Task statement
Format each line of the listing below as a string in a JSON list, one string per line, leaving out blank lines.

[Start of Input data]

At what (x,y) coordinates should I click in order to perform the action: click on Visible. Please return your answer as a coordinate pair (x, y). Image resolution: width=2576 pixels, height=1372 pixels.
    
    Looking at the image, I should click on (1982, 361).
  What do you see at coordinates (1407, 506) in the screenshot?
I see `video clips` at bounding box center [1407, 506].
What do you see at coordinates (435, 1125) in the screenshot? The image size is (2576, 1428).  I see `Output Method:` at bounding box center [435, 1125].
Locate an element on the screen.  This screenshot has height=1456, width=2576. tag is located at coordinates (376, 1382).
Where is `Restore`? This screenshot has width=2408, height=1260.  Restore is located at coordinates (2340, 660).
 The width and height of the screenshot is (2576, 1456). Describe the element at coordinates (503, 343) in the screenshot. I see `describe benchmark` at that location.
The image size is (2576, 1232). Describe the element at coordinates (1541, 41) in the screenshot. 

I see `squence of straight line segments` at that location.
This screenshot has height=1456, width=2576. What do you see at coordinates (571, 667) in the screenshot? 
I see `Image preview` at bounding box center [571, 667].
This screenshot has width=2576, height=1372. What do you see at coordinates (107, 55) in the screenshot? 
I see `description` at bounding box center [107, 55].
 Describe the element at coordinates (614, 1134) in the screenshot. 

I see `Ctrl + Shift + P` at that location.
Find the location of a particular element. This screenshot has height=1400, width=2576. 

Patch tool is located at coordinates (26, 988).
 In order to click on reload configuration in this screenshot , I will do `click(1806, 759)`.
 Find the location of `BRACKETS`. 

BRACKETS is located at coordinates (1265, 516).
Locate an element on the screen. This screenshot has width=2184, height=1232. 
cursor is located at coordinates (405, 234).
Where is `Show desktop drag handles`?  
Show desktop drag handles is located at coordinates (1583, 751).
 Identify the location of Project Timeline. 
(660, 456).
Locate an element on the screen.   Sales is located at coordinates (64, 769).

[End of Input data]

Result below
[
  "At what (x,y) coordinates should I click in order to perform the action: click on Visible. Please return your answer as a coordinate pair (x, y). Image resolution: width=2576 pixels, height=1372 pixels.",
  "    Looking at the image, I should click on (1982, 361).",
  "  What do you see at coordinates (1407, 506) in the screenshot?",
  "I see `video clips` at bounding box center [1407, 506].",
  "What do you see at coordinates (435, 1125) in the screenshot? The image size is (2576, 1428).  I see `Output Method:` at bounding box center [435, 1125].",
  "Locate an element on the screen.  This screenshot has height=1456, width=2576. tag is located at coordinates (376, 1382).",
  "Where is `Restore`? This screenshot has width=2408, height=1260.  Restore is located at coordinates (2340, 660).",
  " The width and height of the screenshot is (2576, 1456). Describe the element at coordinates (503, 343) in the screenshot. I see `describe benchmark` at that location.",
  "The image size is (2576, 1232). Describe the element at coordinates (1541, 41) in the screenshot. ",
  "I see `squence of straight line segments` at that location.",
  "This screenshot has height=1456, width=2576. What do you see at coordinates (571, 667) in the screenshot? ",
  "I see `Image preview` at bounding box center [571, 667].",
  "This screenshot has width=2576, height=1372. What do you see at coordinates (107, 55) in the screenshot? ",
  "I see `description` at bounding box center [107, 55].",
  " Describe the element at coordinates (614, 1134) in the screenshot. ",
  "I see `Ctrl + Shift + P` at that location.",
  "Find the location of a particular element. This screenshot has height=1400, width=2576. ",
  "Patch tool is located at coordinates (26, 988).",
  " In order to click on reload configuration in this screenshot , I will do `click(1806, 759)`.",
  " Find the location of `BRACKETS`. ",
  "BRACKETS is located at coordinates (1265, 516).",
  "Locate an element on the screen. This screenshot has width=2184, height=1232. ",
  "cursor is located at coordinates (405, 234).",
  "Where is `Show desktop drag handles`?  ",
  "Show desktop drag handles is located at coordinates (1583, 751).",
  " Identify the location of Project Timeline. ",
  "(660, 456).",
  "Locate an element on the screen.   Sales is located at coordinates (64, 769)."
]